> [Stated exercise 1] Transcribe the part of the court opinion starting at "ILLINOIS APPELLATE COURT" and ending at "FITZGERALD, Judge, presiding.".

> [Provided text]
.....

ILLINOIS APPELLATE COURT — FIRST DISTRICT (1ST DIVISION) JUDGMENT AFFIRMED.
OPINION FILED SEPTEMBER 21, 1981.
THE PEOPLE OF THE STATE OF ILLINOIS, PLAINTIFF-APPELLEE,
VERNON JACKSON, DEFENDANT-APPELLANT.
APPEAL from the Circuit Court of Cook County; the Hon. THOMAS
R. FITZGERALD, Judge, presiding.
MR. JUSTICE GOLDBERG DELIVERED THE OPINION OF THE COURT:
After a jury trial, Vernon Jackson (defendant) was found guilty of armed robbery and armed violence. He was sentenced to eight years. He appeals.
In this court defendant contends closing argument by the prosecutor was unduly prejudicial; defendant did not receive effective assistance of counsel during trial; the trial judge failed to appoint other counsel for defendant at the sentencing hearing and the trial court should have conducted a hearing on incompetence of defense counsel.
Defendant raises no issue on the sufficiency of the evidence to sustain his conviction beyond reasonable doubt. However, we will summarize the facts.
John Harris, the complainant, 63 years old and a retired janitor, entered the vestibule of his apartment building about 8:45 p.m. on December 29, 1979. He was returning from a neighborhood liquor store where he had purchased a 6-pack of Budweiser beer in 16 ounce cans and a pint of Old Taylor whiskey. He was carrying these items in a paper bag. The ceiling light in the vestibule was on. As he was about to open the inner door, a man (later identified as Henry Lockhart, not a party to this appeal) pushed him up against the mail boxes and put a knife to his throat. Harris later described this man to the police as 5 feet 9 inches tall, stout, weight about 180 pounds, 30 to 35 years old, wearing a green knitted cap, dark trousers and coat.
A second man approached, searched Harris and took his wallet with three or four single dollar bills and a cigarette lighter. This second man, identified in court by Harris as the defendant, was described as 5 feet 9 inches tall, about 38 years old, weight 130 pounds. Harris had these men in view for three or four minutes. The men seized the bag he had been carrying and ran out to a parked car.
Harris followed. Outside he saw a neighbor named Mark. They watched the car drive south to 48th Street and then west. Harris and Mark ran through the alley and saw the automobile again. They noted the license number. Harris ran home and called the police. They arrived in four or five minutes. Harris gave them the license number. He entered the police car, and they drove about for a short time.
They noticed the other car parked in an A & P lot. The police took the occupants of this car into custody. Harris identified the two men. There was also a woman in the car whom he did not know. A police officer identified the defendants in court. The license number of this car was DS 5490, the number previously supplied to the police. In the car the police found six cans of Budweiser beer, each 16 ounces, of which four were intact and two were open and empty. A knife found between the two front seats of the car was identified in court by Harris as the knife held against his throat. Defendant was found in possession of three $1 bills which were inventoried by the police.

.....

> [Input records]
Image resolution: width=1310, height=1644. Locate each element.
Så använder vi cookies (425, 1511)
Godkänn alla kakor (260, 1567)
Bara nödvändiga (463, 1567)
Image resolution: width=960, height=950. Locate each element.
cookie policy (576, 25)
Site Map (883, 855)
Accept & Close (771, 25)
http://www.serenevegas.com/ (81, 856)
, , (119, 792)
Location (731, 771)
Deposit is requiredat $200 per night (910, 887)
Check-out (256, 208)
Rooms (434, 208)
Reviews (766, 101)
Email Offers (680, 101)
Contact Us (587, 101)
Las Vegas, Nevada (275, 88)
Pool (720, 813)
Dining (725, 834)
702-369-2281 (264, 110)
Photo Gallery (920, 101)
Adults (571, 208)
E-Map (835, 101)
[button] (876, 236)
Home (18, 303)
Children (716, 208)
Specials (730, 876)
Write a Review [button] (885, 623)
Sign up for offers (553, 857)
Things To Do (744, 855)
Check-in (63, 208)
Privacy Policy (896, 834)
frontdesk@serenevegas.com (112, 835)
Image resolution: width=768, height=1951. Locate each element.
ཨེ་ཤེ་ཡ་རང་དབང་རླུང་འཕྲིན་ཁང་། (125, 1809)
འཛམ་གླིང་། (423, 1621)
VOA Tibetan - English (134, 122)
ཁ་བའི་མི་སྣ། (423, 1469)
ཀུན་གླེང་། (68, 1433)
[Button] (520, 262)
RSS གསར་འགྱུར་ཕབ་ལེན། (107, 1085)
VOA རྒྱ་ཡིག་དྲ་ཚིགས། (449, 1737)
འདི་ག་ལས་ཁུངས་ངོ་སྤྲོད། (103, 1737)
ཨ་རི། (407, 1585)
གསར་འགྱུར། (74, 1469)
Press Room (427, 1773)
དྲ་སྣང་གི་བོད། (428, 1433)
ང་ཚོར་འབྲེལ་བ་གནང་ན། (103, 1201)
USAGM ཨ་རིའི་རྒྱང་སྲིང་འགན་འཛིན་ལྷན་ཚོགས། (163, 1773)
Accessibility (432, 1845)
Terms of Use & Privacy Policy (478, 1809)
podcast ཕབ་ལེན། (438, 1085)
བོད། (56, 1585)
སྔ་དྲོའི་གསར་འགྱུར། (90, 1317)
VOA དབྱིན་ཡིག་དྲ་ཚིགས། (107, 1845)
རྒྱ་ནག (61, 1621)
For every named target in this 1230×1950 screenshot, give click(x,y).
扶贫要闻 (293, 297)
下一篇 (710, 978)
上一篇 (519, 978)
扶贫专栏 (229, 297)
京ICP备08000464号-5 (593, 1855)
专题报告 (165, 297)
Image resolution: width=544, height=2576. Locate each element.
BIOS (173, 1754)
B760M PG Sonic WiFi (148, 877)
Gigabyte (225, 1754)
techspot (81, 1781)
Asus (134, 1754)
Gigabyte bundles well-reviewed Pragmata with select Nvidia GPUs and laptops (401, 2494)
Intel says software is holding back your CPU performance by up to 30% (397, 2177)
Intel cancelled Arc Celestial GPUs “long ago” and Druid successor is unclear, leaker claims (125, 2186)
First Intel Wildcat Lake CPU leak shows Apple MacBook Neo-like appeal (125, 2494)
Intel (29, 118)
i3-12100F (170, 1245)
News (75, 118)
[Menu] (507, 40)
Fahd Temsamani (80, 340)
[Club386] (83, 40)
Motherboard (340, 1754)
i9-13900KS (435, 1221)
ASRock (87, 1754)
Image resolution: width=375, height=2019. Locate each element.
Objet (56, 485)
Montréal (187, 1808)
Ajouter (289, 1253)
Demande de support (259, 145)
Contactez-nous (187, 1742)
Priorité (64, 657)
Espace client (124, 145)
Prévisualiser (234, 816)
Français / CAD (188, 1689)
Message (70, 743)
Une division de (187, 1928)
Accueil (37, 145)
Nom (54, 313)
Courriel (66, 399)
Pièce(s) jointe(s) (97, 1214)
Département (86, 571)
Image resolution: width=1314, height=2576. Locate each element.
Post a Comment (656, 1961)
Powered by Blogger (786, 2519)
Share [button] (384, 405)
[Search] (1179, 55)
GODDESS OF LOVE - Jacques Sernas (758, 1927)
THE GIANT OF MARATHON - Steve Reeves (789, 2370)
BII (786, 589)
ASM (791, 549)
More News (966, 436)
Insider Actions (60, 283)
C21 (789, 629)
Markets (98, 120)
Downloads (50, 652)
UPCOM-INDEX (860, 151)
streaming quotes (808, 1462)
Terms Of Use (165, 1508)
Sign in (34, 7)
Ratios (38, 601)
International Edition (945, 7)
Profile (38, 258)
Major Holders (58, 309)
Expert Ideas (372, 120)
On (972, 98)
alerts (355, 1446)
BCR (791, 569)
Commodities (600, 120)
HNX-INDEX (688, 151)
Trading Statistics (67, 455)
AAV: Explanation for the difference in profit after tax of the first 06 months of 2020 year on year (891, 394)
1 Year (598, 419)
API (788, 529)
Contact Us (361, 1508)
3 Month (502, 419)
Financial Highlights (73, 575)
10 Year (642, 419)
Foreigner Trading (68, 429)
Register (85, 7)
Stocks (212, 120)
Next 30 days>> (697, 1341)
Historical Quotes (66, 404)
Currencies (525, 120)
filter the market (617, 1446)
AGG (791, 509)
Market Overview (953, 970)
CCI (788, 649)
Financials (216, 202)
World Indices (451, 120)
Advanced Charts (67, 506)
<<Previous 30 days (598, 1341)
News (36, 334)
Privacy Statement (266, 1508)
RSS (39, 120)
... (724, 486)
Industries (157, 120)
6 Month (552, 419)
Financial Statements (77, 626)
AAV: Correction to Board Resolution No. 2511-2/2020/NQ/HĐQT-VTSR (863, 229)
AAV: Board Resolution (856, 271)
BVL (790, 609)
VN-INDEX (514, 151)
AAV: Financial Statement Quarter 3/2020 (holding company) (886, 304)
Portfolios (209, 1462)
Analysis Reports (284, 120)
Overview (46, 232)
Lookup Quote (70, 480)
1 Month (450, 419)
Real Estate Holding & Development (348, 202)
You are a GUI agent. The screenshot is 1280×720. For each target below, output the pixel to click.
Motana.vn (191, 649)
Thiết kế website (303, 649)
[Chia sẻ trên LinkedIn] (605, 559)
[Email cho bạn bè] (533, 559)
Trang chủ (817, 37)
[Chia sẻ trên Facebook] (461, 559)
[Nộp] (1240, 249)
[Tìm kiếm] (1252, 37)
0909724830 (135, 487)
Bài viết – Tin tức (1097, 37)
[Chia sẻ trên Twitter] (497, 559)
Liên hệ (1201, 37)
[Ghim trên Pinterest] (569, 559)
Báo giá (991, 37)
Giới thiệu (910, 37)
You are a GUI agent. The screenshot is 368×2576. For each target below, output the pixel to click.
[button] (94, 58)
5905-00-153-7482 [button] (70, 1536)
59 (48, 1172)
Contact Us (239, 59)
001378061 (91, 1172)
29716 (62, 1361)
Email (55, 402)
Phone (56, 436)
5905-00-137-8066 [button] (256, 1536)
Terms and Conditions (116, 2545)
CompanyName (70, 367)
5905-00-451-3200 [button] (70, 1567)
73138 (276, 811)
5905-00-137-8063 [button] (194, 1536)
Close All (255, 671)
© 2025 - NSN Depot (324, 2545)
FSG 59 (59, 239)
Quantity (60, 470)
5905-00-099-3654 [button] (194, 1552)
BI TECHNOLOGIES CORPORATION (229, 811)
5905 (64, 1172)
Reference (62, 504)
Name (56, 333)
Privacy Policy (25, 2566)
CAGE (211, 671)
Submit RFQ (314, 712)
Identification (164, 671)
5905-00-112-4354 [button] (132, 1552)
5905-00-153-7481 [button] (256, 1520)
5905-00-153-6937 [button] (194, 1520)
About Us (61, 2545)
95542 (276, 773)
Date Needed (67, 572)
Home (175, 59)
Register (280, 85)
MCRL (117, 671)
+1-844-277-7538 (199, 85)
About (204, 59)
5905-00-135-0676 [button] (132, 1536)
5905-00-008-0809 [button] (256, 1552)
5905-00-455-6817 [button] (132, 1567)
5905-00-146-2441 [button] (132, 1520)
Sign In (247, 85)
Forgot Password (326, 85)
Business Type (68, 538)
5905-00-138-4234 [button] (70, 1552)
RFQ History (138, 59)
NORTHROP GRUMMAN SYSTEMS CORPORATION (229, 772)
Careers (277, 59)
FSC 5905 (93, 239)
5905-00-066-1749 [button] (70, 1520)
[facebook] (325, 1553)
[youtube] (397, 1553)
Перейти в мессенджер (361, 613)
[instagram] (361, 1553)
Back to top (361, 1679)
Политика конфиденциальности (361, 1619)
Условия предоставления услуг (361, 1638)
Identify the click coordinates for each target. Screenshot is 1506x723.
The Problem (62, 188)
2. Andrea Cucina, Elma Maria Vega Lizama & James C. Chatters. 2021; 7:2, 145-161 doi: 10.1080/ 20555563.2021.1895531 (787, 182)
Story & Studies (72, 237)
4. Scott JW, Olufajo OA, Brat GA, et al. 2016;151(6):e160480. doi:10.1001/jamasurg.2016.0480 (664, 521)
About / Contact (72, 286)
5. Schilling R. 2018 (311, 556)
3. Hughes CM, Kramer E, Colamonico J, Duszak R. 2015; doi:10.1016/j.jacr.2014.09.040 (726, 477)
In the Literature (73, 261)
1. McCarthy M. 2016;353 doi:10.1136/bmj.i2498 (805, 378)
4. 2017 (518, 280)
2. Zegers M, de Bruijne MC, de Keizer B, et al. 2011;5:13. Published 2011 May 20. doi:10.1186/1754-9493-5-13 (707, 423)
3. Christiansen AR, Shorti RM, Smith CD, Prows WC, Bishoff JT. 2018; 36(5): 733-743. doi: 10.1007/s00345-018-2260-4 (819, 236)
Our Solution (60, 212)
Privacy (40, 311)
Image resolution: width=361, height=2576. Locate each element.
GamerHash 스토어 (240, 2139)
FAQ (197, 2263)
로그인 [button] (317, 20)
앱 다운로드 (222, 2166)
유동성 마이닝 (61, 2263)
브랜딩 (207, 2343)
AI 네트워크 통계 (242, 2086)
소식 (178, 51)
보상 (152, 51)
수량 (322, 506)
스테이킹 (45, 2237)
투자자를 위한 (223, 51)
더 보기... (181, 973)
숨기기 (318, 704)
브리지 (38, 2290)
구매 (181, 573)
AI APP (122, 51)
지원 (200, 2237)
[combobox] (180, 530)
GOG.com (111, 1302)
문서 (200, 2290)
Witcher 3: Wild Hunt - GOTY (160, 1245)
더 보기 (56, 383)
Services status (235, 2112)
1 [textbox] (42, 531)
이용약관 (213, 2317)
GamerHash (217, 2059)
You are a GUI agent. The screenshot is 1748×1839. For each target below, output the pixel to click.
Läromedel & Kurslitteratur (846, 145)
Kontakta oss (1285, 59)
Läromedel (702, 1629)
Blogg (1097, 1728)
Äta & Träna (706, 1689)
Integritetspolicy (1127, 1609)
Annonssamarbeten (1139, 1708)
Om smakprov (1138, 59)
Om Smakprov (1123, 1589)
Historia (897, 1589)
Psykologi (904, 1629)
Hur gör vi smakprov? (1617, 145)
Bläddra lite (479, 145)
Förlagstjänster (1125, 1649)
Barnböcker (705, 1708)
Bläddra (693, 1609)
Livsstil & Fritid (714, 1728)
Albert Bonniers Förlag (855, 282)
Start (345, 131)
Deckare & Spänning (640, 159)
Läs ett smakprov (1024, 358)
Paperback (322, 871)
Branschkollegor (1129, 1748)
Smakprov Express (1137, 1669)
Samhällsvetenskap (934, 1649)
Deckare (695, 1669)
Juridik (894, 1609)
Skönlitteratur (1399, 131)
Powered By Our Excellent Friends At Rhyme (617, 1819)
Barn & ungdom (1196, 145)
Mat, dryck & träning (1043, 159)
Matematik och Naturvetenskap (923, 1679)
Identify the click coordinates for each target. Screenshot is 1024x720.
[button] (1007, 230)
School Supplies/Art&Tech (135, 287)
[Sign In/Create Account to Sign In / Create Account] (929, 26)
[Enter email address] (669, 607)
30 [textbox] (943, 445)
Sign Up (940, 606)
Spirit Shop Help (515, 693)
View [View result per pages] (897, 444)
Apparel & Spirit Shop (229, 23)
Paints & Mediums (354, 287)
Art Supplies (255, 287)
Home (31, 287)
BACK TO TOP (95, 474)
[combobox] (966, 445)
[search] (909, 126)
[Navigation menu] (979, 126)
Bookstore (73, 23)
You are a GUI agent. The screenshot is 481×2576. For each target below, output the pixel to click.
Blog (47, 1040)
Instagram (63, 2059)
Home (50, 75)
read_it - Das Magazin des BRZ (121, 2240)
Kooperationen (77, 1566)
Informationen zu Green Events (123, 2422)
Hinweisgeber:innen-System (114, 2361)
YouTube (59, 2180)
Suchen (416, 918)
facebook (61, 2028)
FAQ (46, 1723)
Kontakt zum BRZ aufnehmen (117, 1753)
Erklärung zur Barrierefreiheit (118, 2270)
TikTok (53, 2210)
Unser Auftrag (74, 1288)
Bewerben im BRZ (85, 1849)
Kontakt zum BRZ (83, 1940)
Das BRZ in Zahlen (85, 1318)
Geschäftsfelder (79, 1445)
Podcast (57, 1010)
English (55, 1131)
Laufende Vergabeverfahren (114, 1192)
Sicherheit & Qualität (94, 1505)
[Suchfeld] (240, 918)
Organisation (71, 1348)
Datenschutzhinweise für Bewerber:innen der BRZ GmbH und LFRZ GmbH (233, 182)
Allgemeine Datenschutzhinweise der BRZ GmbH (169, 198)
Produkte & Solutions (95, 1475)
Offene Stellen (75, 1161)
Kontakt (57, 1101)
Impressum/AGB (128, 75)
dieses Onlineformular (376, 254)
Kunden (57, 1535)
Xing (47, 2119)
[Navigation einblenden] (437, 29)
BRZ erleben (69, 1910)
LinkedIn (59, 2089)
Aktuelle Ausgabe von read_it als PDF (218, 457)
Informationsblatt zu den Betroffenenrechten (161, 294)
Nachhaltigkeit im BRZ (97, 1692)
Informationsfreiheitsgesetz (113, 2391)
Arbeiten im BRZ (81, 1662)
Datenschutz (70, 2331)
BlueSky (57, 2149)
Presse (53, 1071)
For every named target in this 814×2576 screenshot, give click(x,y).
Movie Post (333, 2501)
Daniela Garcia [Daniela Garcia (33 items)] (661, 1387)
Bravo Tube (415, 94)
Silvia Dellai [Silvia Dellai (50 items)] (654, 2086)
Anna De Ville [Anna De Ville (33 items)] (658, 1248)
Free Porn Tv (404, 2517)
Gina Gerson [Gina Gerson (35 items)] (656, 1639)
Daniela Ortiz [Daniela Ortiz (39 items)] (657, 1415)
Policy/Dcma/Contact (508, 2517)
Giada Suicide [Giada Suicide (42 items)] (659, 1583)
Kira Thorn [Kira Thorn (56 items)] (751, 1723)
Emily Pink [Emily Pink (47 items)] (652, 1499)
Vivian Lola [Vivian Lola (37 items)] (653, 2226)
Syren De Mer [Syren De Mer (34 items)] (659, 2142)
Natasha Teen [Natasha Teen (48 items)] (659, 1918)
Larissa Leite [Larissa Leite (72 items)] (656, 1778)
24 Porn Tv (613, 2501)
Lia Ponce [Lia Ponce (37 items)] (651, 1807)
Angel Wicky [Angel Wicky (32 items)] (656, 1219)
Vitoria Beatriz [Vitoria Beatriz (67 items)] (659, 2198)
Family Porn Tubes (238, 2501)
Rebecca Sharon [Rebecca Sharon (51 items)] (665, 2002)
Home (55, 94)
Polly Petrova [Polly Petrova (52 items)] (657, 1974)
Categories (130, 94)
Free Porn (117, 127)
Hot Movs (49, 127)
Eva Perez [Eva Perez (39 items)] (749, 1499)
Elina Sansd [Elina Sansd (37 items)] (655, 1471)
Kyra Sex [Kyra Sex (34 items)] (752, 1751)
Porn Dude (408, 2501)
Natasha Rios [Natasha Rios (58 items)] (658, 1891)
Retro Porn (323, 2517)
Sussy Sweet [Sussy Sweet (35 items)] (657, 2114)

.....

> [Stated exercise 2] Express the entries as a Markdown table with the columns Row and Line, starting at the first entry and ending at the line that contains "RSS གསར་འགྱུར་ཕབ་ལེན། (107, 1085)". Leave out blank lines.

> [Expected answer 1]
ILLINOIS APPELLATE COURT — FIRST DISTRICT (1ST DIVISION) JUDGMENT AFFIRMED.
OPINION FILED SEPTEMBER 21, 1981.
THE PEOPLE OF THE STATE OF ILLINOIS, PLAINTIFF-APPELLEE,
VERNON JACKSON, DEFENDANT-APPELLANT.
APPEAL from the Circuit Court of Cook County; the Hon. THOMAS
R. FITZGERALD, Judge, presiding.

> [Expected answer 2]
| Row | Line |
|---|---|
| 1 | Image resolution: width=1310, height=1644. Locate each element. |
| 2 | Så använder vi cookies (425, 1511) |
| 3 | Godkänn alla kakor (260, 1567) |
| 4 | Bara nödvändiga (463, 1567) |
| 5 | Image resolution: width=960, height=950. Locate each element. |
| 6 | cookie policy (576, 25) |
| 7 | Site Map (883, 855) |
| 8 | Accept & Close (771, 25) |
| 9 | http://www.serenevegas.com/ (81, 856) |
| 10 | , , (119, 792) |
| 11 | Location (731, 771) |
| 12 | Deposit is requiredat $200 per night (910, 887) |
| 13 | Check-out (256, 208) |
| 14 | Rooms (434, 208) |
| 15 | Reviews (766, 101) |
| 16 | Email Offers (680, 101) |
| 17 | Contact Us (587, 101) |
| 18 | Las Vegas, Nevada (275, 88) |
| 19 | Pool (720, 813) |
| 20 | Dining (725, 834) |
| 21 | 702-369-2281 (264, 110) |
| 22 | Photo Gallery (920, 101) |
| 23 | Adults (571, 208) |
| 24 | E-Map (835, 101) |
| 25 | [button] (876, 236) |
| 26 | Home (18, 303) |
| 27 | Children (716, 208) |
| 28 | Specials (730, 876) |
| 29 | Write a Review [button] (885, 623) |
| 30 | Sign up for offers (553, 857) |
| 31 | Things To Do (744, 855) |
| 32 | Check-in (63, 208) |
| 33 | Privacy Policy (896, 834) |
| 34 | frontdesk@serenevegas.com (112, 835) |
| 35 | Image resolution: width=768, height=1951. Locate each element. |
| 36 | ཨེ་ཤེ་ཡ་རང་དབང་རླུང་འཕྲིན་ཁང་། (125, 1809) |
| 37 | འཛམ་གླིང་། (423, 1621) |
| 38 | VOA Tibetan - English (134, 122) |
| 39 | ཁ་བའི་མི་སྣ། (423, 1469) |
| 40 | ཀུན་གླེང་། (68, 1433) |
| 41 | [Button] (520, 262) |
| 42 | RSS གསར་འགྱུར་ཕབ་ལེན། (107, 1085) |